8 Начало французской поговорки «Plus ça change plus c’est la même chose»: Чем больше все меняется, тем больше остается прежним. – Прим. ред.
9 Animal Tool Behavior: The Use and Manufacture of Tools by Animals, Robert W. Shumaker, Kristina R. Walkup and Benjamin B. Beck, Johns Hopkins University Press, 2011.
10 Геологи любят красивые названия: обсидиан образуется при быстром застывании фельзитовой магмы по краям риолитовых потоков, поэтому он богат такими соединениями кремния, как полевой шпат и кварц.
11 Исторически для обозначения этих видов в разговорной речи употребляют слово «человек» (man) (неандертальский человек, кроманьонский человек и др.). Но это бессистемное обозначение, которое вносит путаницу, поскольку не включает 50 % людей разных видов. Его лучше заменить более точным словом «human». Однако под этим словом подразумевают представителей рода Homo, к которым Kenyanthropus platyops не относится. Но при этом греческий корень «anthropus» буквально означает «человеческий», так что я не совсем понимаю, как представить здесь это существо. Он относится к гомининам, к которым принадлежат и люди (Homo), и австралопитеки (это слово буквально можно перевести как «южное обезьяноподобное существо»).

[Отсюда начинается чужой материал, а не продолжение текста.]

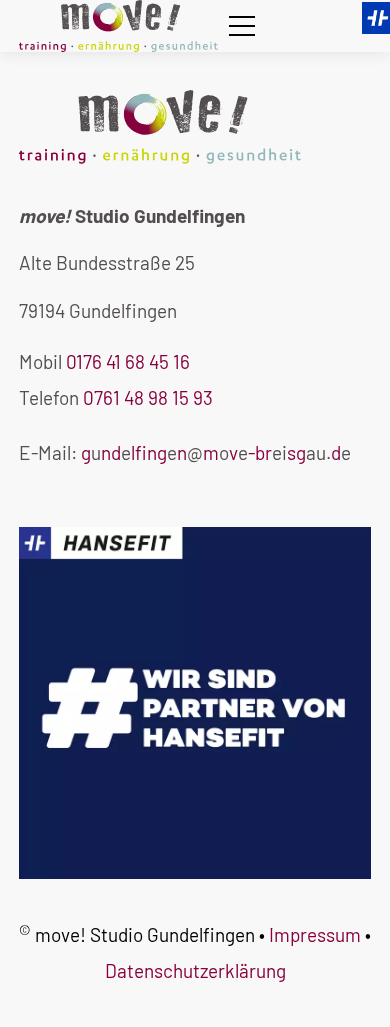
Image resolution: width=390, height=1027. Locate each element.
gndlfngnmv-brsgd (211, 452)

12 Магнитные полюса Земли постоянно движутся, и несколько раз в истории планеты происходила их инверсия. Мы точно не знаем, почему это происходит, и не можем точно предсказать, когда такое случится в следующий раз. Этот процесс длится несколько тысяч лет, и за время существования человека северный и южный полюс не менялись местами. Но такие инверсии оставили след в камнях и позволяют определять время формирования горных пород. Сейчас северный полюс движется к югу со скоростью несколько миль в год, но беспокоиться не стоит – это слишком медленный процесс, чтобы он мог оказать какое-то серьезное влияние на нас или мигрирующих животных, обладающих магниторецепцией и ориентирующихся по магнитному полю Земли.